でもそのわりに機械的な構造が”形だけ”になることもなく、双方の設定がちゃんと維持されている辺り、かなり世界観を立体的に浮かび上がらせるのに効果しています。
ただ、新しい装置(物的な意味での)やガジェットが次から次へとバスバス出てくるものの、少々そのシーン限りの脅威・ギミックが目立ってしまい、刺激的ではあるんだけどもそれが続いちゃうと逆に単調というか、読んでて「もういいです」ってなりかねないかと。
次にキャラですが、とりあえず主人公が最近のラノベで主流の系統と比べると、ちょっと捉えどころのない性格です。
でも読んでいくうちに、混沌とした作品世界の中でひときわ際立つマッスグな性質(これはオズとのやりとりでもうそのまま表現されている気がしますが)、それに至る分かりやすくもやや重めの原因、そしてプログラムとの葛藤などを通じて描かれる「自制」の大切さ、もっと言えばカッコヨさ。
これらによって、不思議と上手い具合に読者をお話に引っ張ってくれるキャラかと思います。
自分はとりわけ主人公の「自制」的な行動に面白さを見出しながら読んでましたけど、これは裏返せば、ラノベにおいて割と重要であろう、思春期あたりならではの感情の高ぶりや葛藤が少ない、という事でもあります。
性格もしっかりしている上、プログラムという概念があるため、さすがに他の一般的な主人公のように扱えないのは当たり前かもしれませんがw
まあこの作品においては”結果的に葛藤しづらい主人公になった”ではなく、より作品世界にあった方法に”わざと選んで置き換えた”と捉えるべきでしょうか。
……いま思い当たったのですが、そもそも「自制」する必要が出てくるという事は、葛藤が存在している証ではありますね。
で、オズ。これが何とも不思議というか立ち位置が分かるような分からないようなという、さっき主人公のつかみ所がないと書きましたけども、その比じゃないかも。いや逆に分かりやすいという人もいるかもしれんが……。
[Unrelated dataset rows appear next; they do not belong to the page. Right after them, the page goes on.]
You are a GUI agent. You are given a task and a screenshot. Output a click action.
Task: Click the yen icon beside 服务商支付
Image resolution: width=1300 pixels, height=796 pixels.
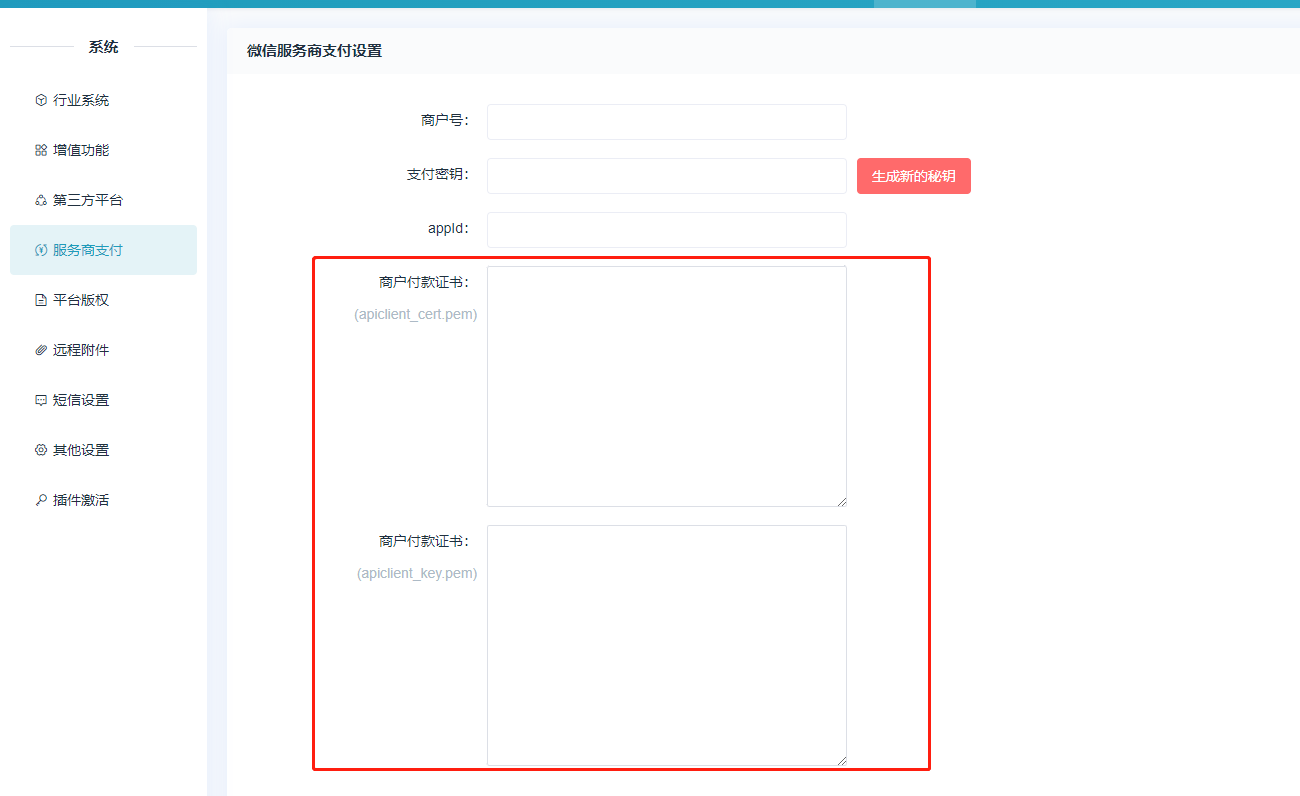click(x=41, y=250)
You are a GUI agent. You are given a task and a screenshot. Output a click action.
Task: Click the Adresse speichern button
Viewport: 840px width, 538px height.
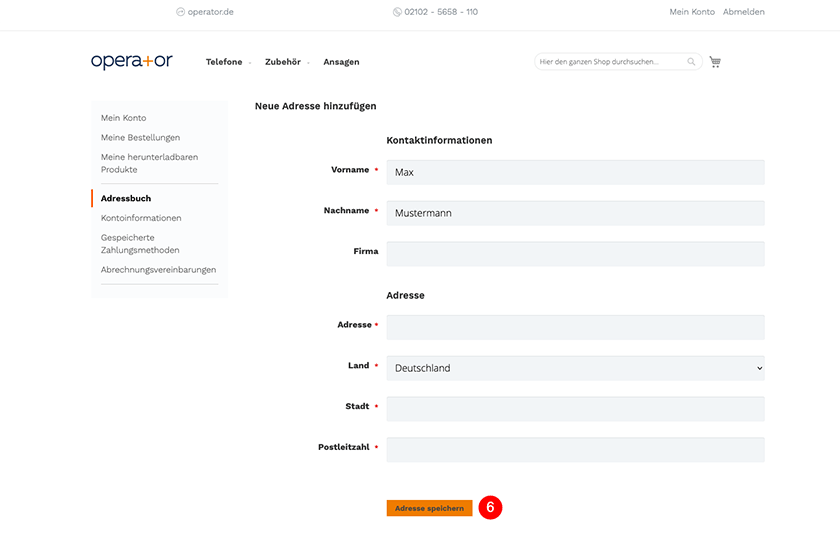[430, 508]
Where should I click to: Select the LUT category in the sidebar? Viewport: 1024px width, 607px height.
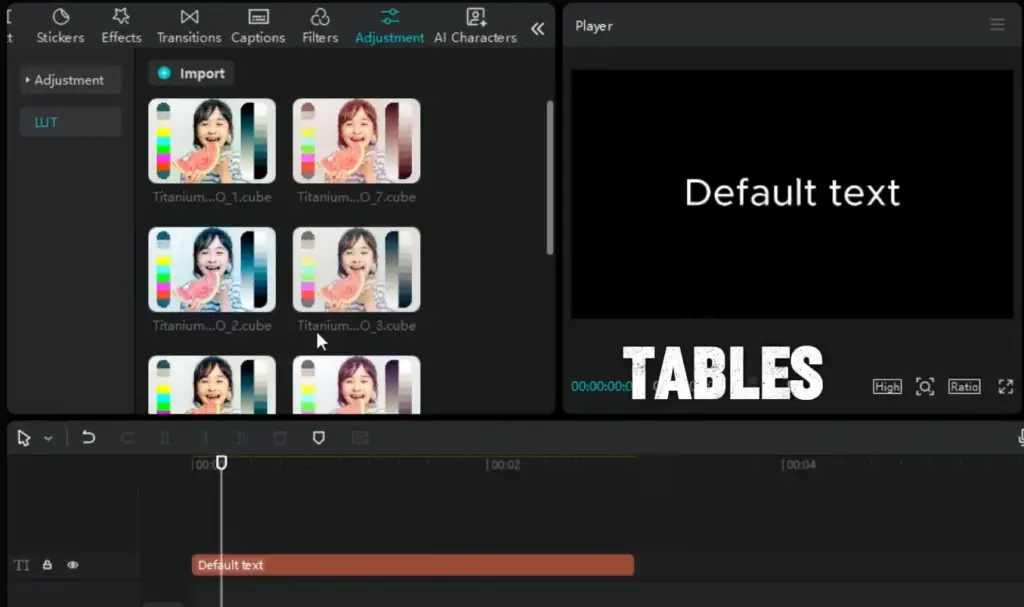tap(46, 121)
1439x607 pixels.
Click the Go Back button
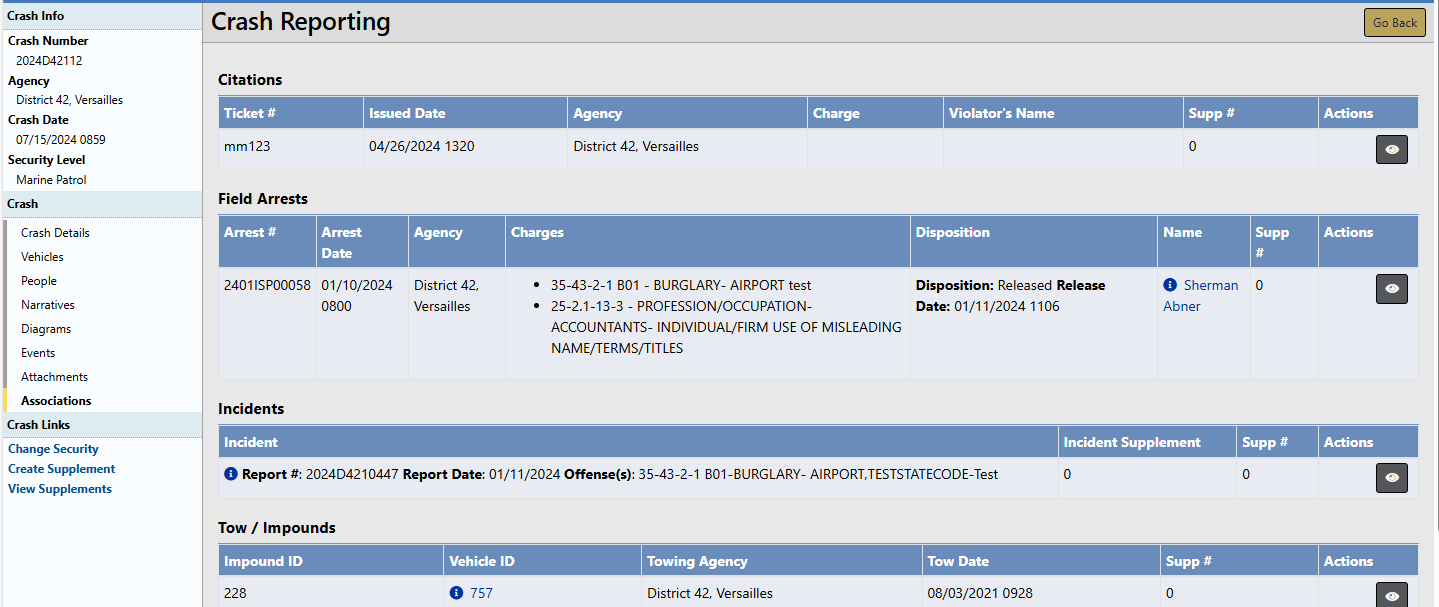[1394, 23]
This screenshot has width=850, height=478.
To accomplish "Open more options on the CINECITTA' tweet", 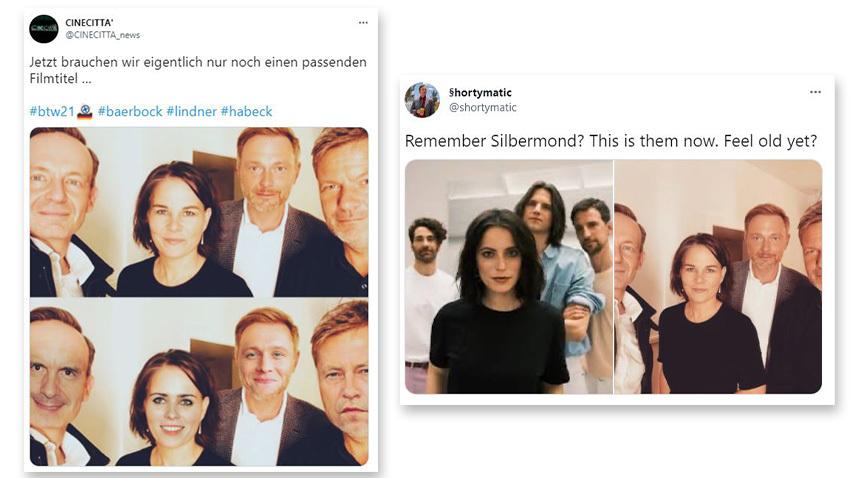I will click(363, 22).
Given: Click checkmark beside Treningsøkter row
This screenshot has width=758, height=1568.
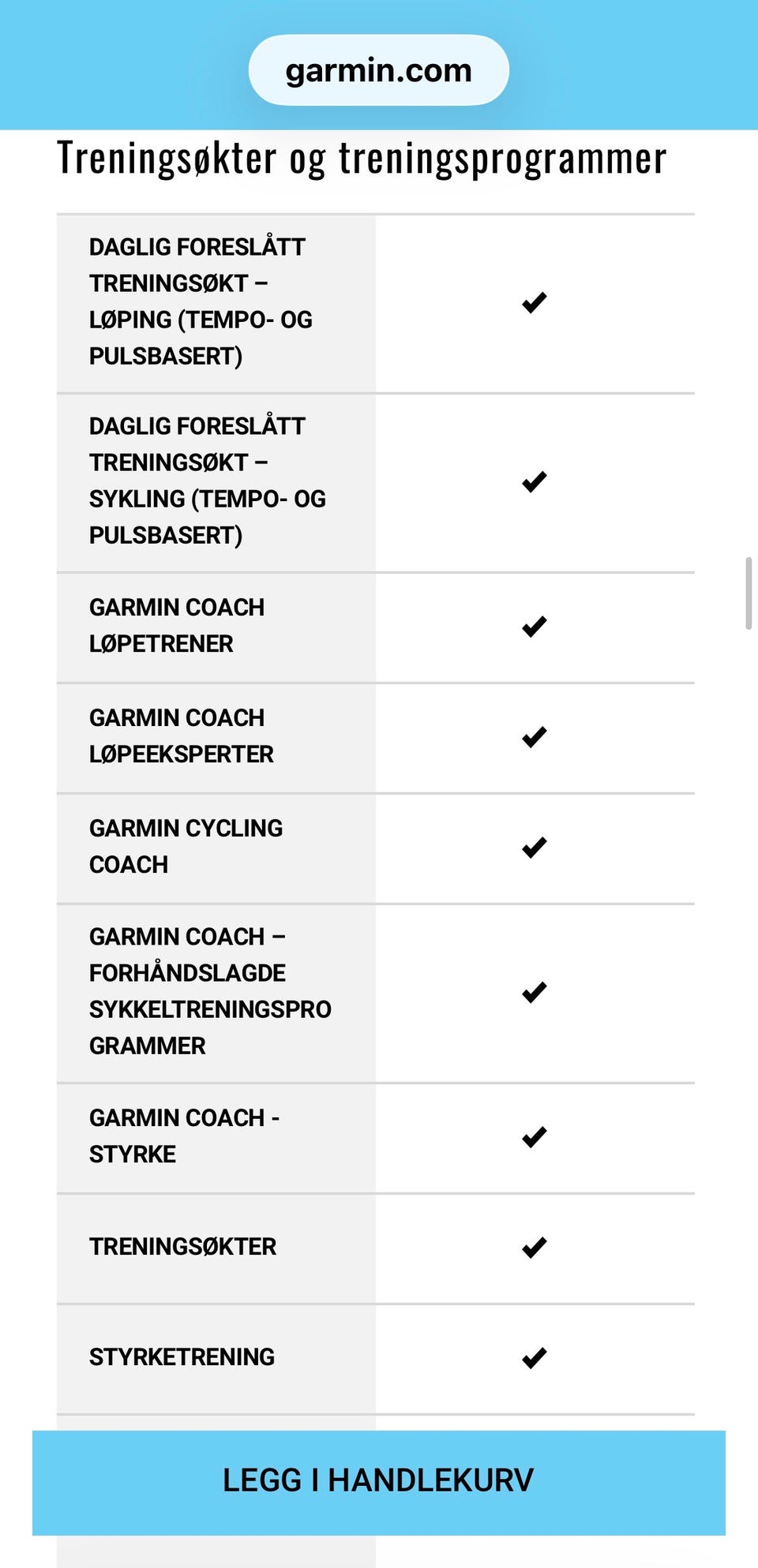Looking at the screenshot, I should (535, 1248).
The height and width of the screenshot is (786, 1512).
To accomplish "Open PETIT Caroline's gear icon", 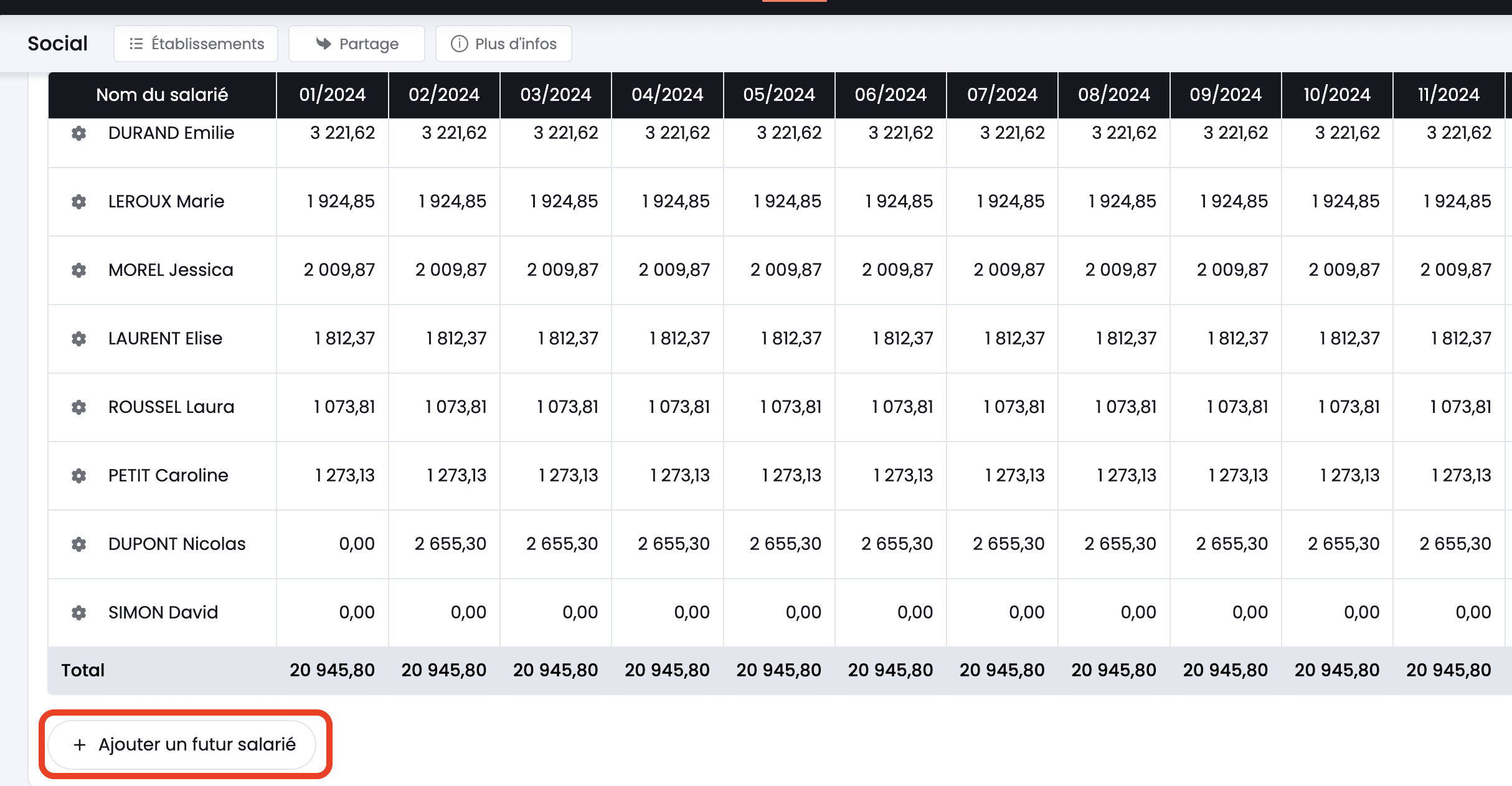I will click(78, 476).

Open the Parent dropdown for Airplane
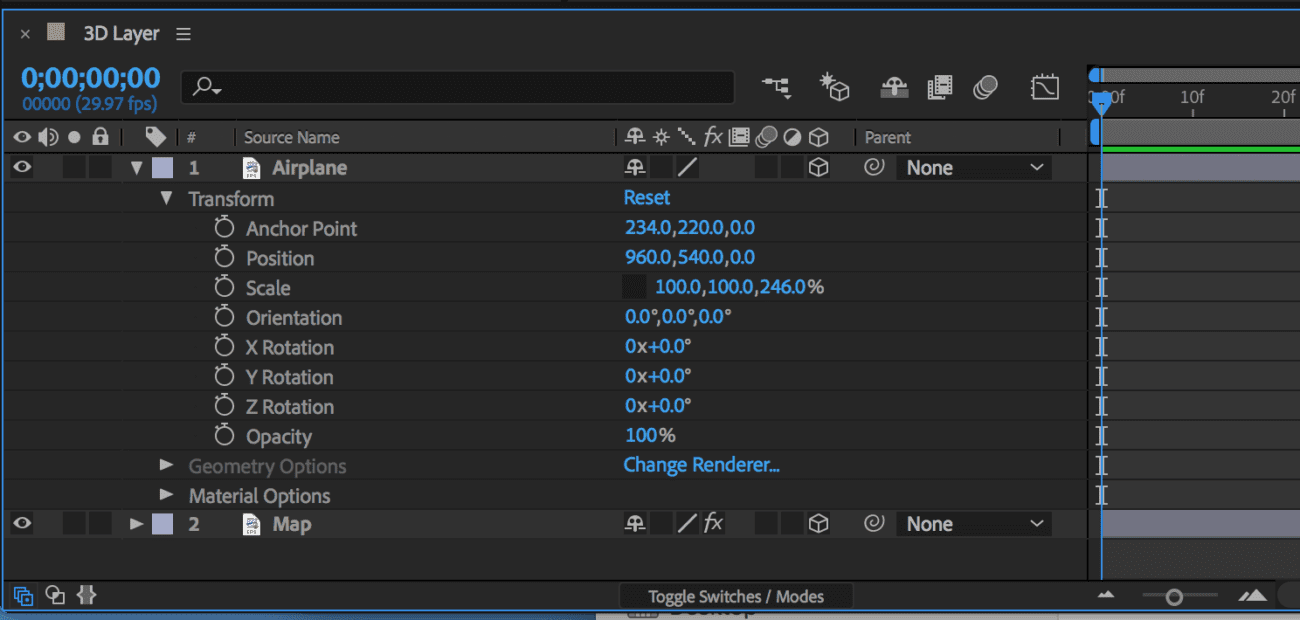pyautogui.click(x=975, y=167)
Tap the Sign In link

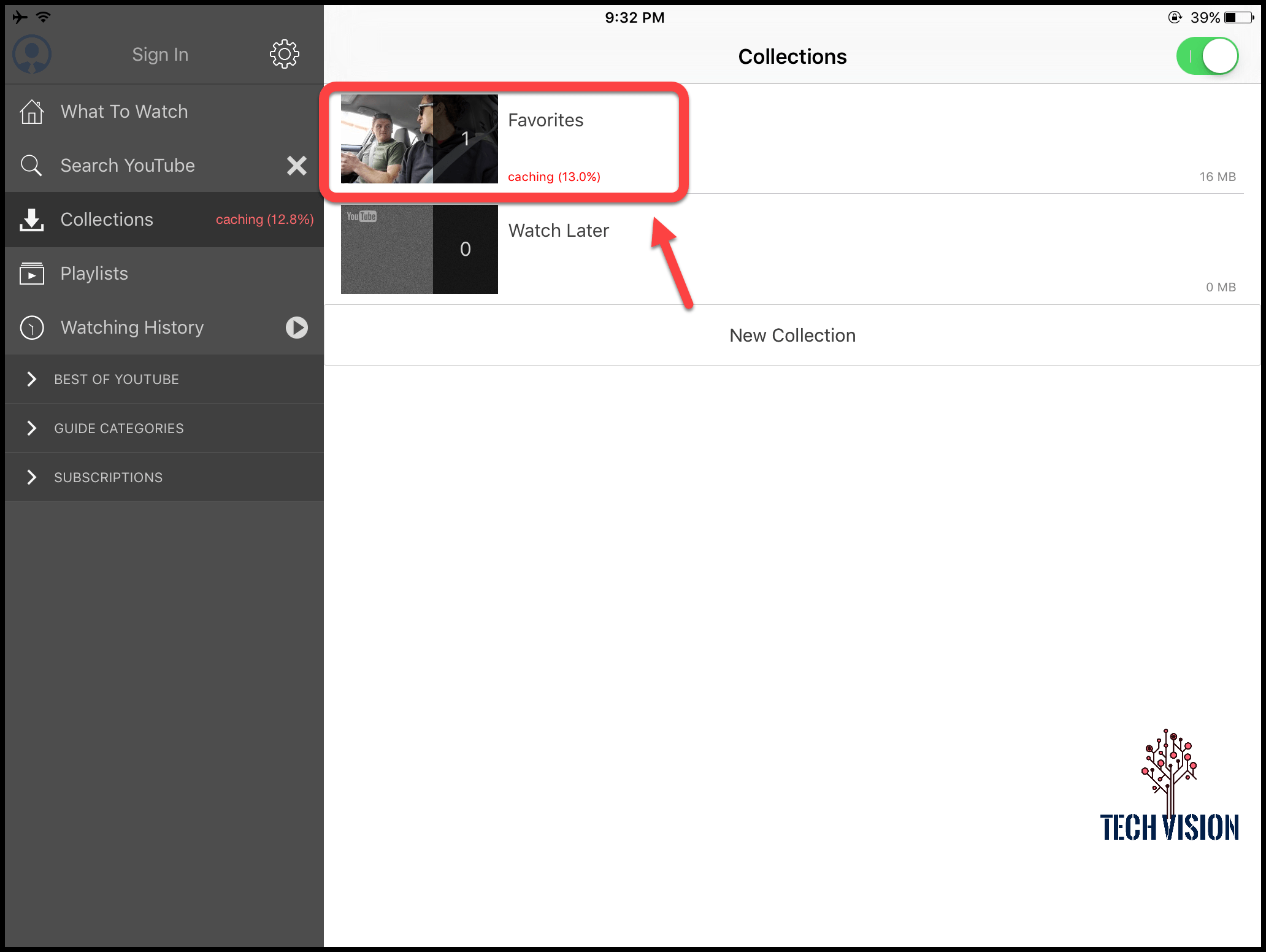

あまり多く書くと面白味がないのでアレなのですが、たとえばまりんはヒロインで、主人公とあれやこれやあって……という関係があるところに、オズが介入、オズは何をどうしたいのか、主人公をどう思っているのか、いやこう書くと普通なんだけどそもそもオズの特異性があまりにも強いわけでってもうここまで書いてきて自分でちょっと何が言いたいのかわかんなくなってますが、とりあえずオズという特殊なキャラが、かなり不安定な位置ながらもこのお話での重要な意味・ウエイトを担っているわけですよ。
あと背景設定で気になったのが”日本震災(ジャパン・クラッシュ)”という過去にあったらしい災害。
単純に、それについての具体的な説明が少なく感じます。
確かにこの巻で展開されるお話と直接的には関係がなさそうではあるものの、背景装置として「過去にできた大きな傷跡」という印象は弱くなくて割と気になりますから、それについて少し触れておいてもよかったのではと。
読む前は、あらすじなどを読んでラノベ的嗅覚で面白そうだと思ってたのですが、実際には思いのほかガッチリと作られた、読み応えのある世界でした。
なのでサラっと気軽に読めるかどうかは怪しいかもしれないけど、少し濃い目のものをお探しの人にはオススメ。
あ、アニメ化とかドラマCD化する時は、トトのCVは岩田光央きゅんでぜひ。